Cgil, Cisl e Uil annunciano un possibile sciopero i primi di dicembre della sanita privata nel Lazio. Si chiede il rinnovo dei contratti e misure contro la crisi
Un perdurante stato di crisi e la richiesta del rinnovo dei contratti: è quanto chiedono i lavoratori della sanità privata del Lazio, che annunciano un possibile sciopero a dicembre.
Una situazione sempre più tesa, così le categorie di Cgil Cisl e Uil hanno annunciato lo sciopero regionale per i primi di dicembre.
Sul caso hanno diffuso una nota congiunta i Segretari Generali di Fp-Cgil Roma e Lazio, Cisl-Fp Lazio e Uil-Fpl Roma e Lazio.
“Il tempo è già scaduto, e in questi mesi di tempo ne è stato perso tanto”, scrivono. “Noi non siamo stati a guardare: con due manifestazioni, a giugno e a settembre, e una grande raccolta firme lanciata a luglio, insieme a tanti lavoratori e lavoratrici abbiamo rivendicato con forza le nostre richieste alla Regione Lazio e alle associazioni datoriali sulle tante questioni aperte. Ma le richieste dei lavoratori sono state ignorate”.

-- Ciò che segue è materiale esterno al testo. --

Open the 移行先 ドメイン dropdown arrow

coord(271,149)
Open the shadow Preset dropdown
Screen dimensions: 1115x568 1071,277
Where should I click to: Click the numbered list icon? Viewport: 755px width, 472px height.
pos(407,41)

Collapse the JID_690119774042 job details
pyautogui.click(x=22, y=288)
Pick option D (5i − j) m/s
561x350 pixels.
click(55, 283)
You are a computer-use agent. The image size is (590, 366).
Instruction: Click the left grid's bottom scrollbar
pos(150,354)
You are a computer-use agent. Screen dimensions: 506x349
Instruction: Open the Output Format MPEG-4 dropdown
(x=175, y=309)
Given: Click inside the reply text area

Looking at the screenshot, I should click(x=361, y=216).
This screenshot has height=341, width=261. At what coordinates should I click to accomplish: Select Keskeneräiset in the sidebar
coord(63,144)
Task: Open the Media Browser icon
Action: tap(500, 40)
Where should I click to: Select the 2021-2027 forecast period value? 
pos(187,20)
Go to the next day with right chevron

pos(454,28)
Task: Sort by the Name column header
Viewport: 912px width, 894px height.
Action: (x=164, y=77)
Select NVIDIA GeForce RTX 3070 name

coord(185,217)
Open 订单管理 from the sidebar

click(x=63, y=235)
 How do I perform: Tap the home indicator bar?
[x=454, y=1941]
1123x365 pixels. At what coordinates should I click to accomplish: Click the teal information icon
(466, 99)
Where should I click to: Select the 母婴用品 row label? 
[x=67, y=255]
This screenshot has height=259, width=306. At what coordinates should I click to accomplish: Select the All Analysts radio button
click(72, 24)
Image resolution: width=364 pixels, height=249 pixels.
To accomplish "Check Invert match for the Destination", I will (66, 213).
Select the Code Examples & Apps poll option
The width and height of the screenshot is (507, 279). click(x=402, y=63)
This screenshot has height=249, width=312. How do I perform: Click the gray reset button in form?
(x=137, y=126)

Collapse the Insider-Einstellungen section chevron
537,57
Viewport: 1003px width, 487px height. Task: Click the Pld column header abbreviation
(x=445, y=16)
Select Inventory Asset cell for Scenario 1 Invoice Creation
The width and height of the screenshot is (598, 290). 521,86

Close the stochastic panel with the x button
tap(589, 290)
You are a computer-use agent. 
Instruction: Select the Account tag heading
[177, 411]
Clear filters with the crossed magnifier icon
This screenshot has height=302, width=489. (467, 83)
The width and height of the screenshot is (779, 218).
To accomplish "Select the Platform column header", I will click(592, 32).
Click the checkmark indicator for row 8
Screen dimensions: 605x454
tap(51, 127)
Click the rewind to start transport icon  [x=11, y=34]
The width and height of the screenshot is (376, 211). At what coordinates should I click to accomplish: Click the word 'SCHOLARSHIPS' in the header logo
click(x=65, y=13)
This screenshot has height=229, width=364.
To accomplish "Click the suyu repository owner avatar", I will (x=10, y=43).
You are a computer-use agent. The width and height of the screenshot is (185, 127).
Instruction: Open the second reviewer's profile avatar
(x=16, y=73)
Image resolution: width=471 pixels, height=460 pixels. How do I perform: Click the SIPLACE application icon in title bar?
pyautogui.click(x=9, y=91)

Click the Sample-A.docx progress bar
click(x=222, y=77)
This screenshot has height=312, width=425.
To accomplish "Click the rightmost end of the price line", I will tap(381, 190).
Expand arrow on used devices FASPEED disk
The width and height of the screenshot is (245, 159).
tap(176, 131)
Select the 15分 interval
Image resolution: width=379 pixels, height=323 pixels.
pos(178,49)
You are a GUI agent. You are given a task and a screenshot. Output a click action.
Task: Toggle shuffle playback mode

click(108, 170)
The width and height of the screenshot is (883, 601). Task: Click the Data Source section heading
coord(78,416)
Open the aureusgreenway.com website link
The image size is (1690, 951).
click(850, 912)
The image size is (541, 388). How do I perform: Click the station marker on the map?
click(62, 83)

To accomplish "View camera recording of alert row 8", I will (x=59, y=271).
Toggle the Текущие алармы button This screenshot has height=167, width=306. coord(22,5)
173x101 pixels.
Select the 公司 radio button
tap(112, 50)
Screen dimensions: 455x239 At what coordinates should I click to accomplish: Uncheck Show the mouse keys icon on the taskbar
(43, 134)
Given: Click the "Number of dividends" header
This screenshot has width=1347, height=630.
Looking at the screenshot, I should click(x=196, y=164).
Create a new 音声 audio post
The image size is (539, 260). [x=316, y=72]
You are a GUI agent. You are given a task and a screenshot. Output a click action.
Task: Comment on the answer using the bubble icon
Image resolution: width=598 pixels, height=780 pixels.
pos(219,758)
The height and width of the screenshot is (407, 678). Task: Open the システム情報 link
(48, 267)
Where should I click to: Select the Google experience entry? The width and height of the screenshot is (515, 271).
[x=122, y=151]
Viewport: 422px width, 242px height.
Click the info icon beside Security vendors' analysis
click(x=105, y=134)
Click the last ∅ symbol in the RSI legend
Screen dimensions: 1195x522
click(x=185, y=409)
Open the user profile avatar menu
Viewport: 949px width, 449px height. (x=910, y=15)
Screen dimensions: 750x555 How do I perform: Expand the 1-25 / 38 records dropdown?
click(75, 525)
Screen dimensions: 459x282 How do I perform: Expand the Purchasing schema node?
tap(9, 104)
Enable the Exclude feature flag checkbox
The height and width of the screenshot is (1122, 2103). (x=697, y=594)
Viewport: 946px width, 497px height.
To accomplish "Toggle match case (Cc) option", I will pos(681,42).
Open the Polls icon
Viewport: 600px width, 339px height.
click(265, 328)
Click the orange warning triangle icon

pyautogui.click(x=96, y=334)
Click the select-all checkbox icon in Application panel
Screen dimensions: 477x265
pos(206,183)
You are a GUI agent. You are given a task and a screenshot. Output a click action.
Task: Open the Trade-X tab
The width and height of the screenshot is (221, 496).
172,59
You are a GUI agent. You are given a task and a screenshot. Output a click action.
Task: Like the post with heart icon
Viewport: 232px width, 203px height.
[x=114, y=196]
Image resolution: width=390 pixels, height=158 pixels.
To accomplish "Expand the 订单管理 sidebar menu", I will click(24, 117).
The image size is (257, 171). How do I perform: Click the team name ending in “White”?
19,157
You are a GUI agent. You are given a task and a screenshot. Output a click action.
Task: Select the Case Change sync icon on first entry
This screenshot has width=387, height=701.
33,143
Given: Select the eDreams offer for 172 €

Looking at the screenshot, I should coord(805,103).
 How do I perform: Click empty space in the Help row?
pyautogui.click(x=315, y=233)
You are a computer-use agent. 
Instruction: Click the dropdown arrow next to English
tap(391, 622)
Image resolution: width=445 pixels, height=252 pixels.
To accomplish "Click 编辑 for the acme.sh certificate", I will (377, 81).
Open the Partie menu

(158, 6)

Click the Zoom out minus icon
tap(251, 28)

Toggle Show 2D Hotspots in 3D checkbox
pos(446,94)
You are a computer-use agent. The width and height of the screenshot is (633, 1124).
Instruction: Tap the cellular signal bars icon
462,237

Secondo i sindacati, inoltre, le trattative con Aris e Aiop procedono a rilento. Inoltre, non superano l’ostacolo delle risorse.
Su questo punto, le sigle sindacali hanno già chiesto alla Regione Lazio di impegnarsi in sede di Conferenza Stato-Regioni.
“Nel Lazio – scrivono – dove sulle strutture di sanità privata si regge quasi la metà del servizio sanitario, 25 mila lavoratori pagano direttamente – oltre che disparità di salario, diritti e valorizzazione professionale rispetto ai colleghi del pubblico- carichi di lavoro insostenibili, e, spesso, le conseguenze di crisi finanziarie su cui né a loro né ai cittadini è consentito fare chiarezza, per mancanza di norme certe sulla trasparenza di bilancio”.
In particolare, i sindacati ricordano come il nuovo contratto sia atteso da almeno 10 anni.
“Nel Lazio, siamo ancora in attesa della nuova delibera che recuperi la disciplina sui requisiti organizzativi, da cui dipendono le dotazioni minime di personale, su cui le strutture si basano, aggravando il carico di lavoro di chi è in servizio, come nulla è stato fatto in tema di regole e trasparenza dei bilanci”.